Launched in August 2020 as a fork of the Uniswap decentralized exchange, SushiSwap briefly surpassed its competitor. Now ranking third behind Uniswap’s v3 and v2, the DEX rolls out numerous integrations with major networks beyond its native Ethereum blockchain to offer users a single entry point and lower fees. 

The SushiSwap protocol is one of the largest proponents of a multi-chain future in decentralized finance as the DEX is already live on Ethereum, Binance Smart Chain, Polygon, Avalanche and Fantom. Data by Covalent provides insight on SushiSwap across these five chains.

Data reveals the most popular chain by the number of swaps executed daily is Polygon, as the protocol usage skyrocketed in May. Polygon continues to set new records as it hosted 120,000 swaps on SushiSwap recently.

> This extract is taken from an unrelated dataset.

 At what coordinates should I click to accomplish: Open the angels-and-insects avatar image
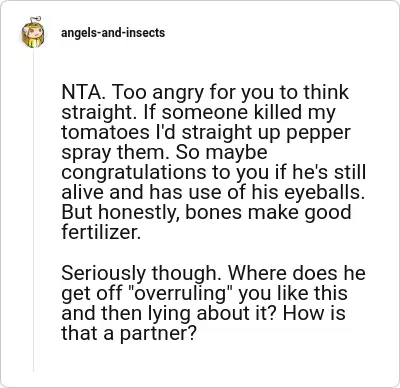[33, 32]
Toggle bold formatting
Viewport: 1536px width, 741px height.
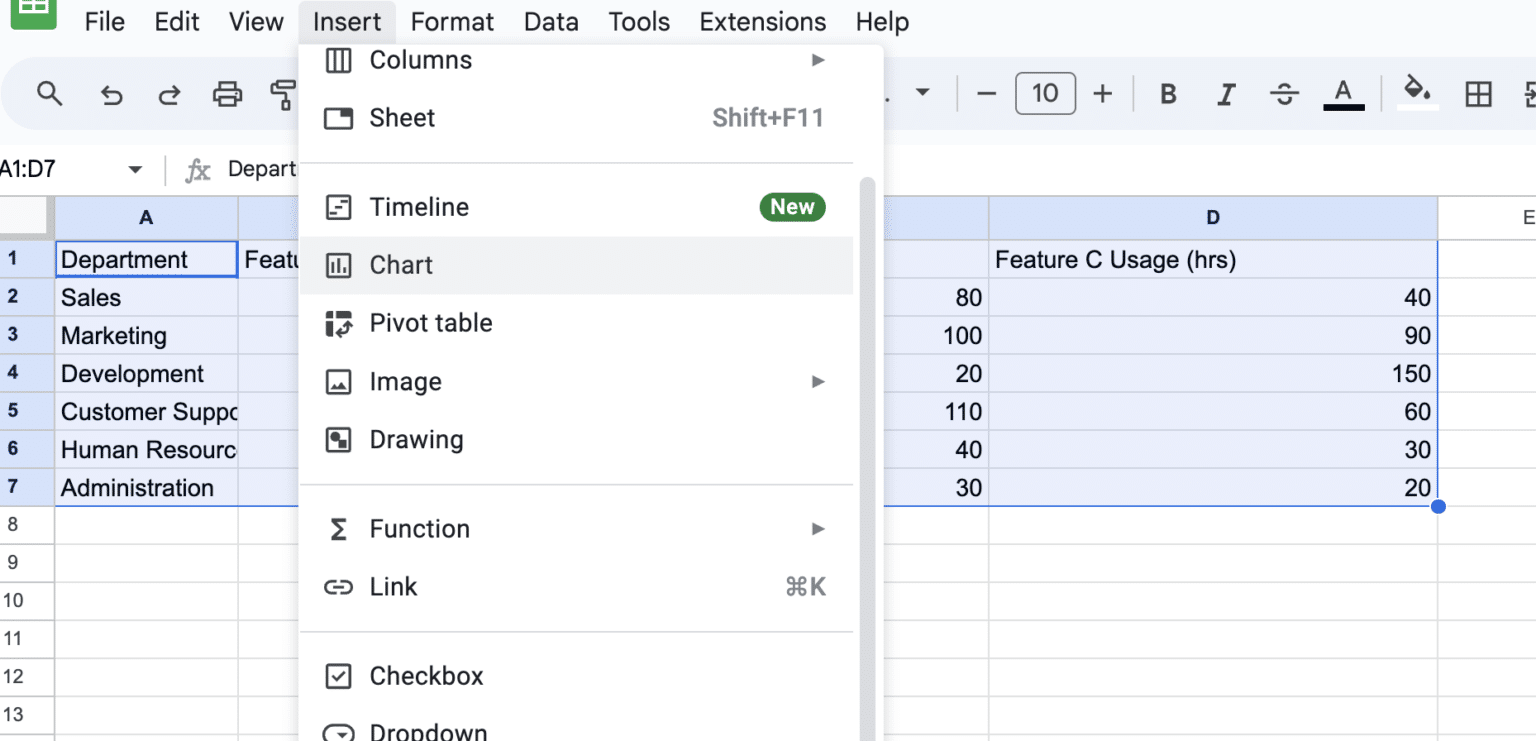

Left far behind, Ethereum ranked second as of June 2021 by daily swap count. Fantom and Avalanche tend to follow the same trend as Ethereum, although the gaps among the three have been widening since the active trading days in late May. Avalanche and Fantom even outstripped Ethereum by the number of transactions on May 19, when a market-wide liquidation frenzy occurred.

A closer look at daily swap volume shows a different story. The dominance of Ethereum in SushiSwap had been unshakable for a long time, with the peak of trading volume at almost $3 billion on May 21. However, Polygon overtook Ethereum by swap volume in June with a $420-million mark, which highlighted the rapid take-off of the layer-two scalability solutions. 

The reduction of transaction costs is the major driver behind the adoption of a multi-chain approach. SushiSwap has achieved this by offering options outside of Ethereum. Data on gas usage on Ethereum and other chains could not even be compared in one chart due to a dramatic difference in numbers.